The challenge for T-cell ALL is that we don't have very good drugs in that setting. We have some good preclinical data suggesting that venetoclax [Venclexta] may be effective. There are several studies ongoing with that combination. Also, nelarabine is an effective drug in the relapsed/refractory setting, We and others have tried to move until nelarabine in the frontline setting to improve outcomes for these patients. We still struggle with management of patients with T-cell ALL because we don't have effective drugs.
For patients with B-cell ALL, fortunately, we made a lot of improvements. There are still certain subsets that don't do as well. For example, MLL or KMT2A-rearranged ALL, or any acute leukemias do poorly, even with our standard available therapies. Fortunately, we have new drugs called Menin inhibitors that are in clinical trials now in the relapsed/refractory setting.

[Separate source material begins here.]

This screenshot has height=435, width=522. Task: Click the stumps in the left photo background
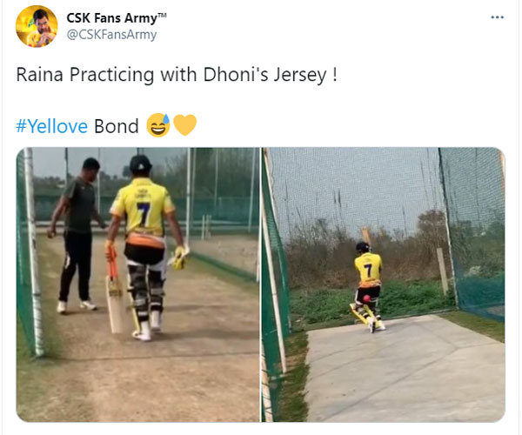coord(205,227)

Hopefully, we'll see those be effective, integrated, and hopefully be used in the frontline setting in the future for patients with KMT2A-rearranged leukemias.
Patients who still do poorly with available therapies particularly have a JAK1 or JAK2 mutation. We certainly need better therapies for those patients. There's been some studies exploring JAK inhibition with ruxolitinib [Jakafi], but unfortunately, I don't think that the data is very impressive yet and we need better agents for those patients. There are still some patients who also have poor-risk cytogenetics, complex cytogenetics, or low hypodiploid ALL clinically with a TP53 mutation. Those patients still do relatively poorly.
The hope is that as we use these better agents, these tools that we have, blinatumomab, inotuzumab, CAR T cells, we might be able to overcome some of the negative prognostic implications of some of these genomic abnormalities, but we still have to show that with some prospective data. For now, patients are still recommended for transplant, but I think that hopefully, we can move fewer patients to transplant to avoid the potential morbidity and mortality of that procedure by getting very deep molecular responses with these available therapies, even for high-risk patients, and hopefully curing them without the need for transplant.
With the amount of change that has been seen in this space in the past decade, what do you think is next?
One of the most exciting things in ALL is the fact of how quickly things have moved in the last 10 years. I do think that we have the tools needed to cure many patients, certainly with B-cell ALL, with what we have. There are a number of studies ongoing which are looking at various sequences and combinations of these different immunotherapies. I think that the cure of most patients with B-cell ALL is with us and now we have to show in prospective studies that we can also cure these patients without the need for transplant.
The other exciting thing is the fact that we're a hope able to move away from transplant for many of these patients by using these effective therapies. We've seen that most clearly in the setting of Philadelphia chromosome-positive ALL, where when we use our most effective therapies, for example, ponatinib, which is a very potent TKI, in combination with blinatumomab, we see what looks like curative therapy in the with the absence of transplant. We have great drugs available and hopefully there are more to come soon. But even with what we have, I think that we are going to be able to cure patients if we use them properly and ideally in the frontline setting.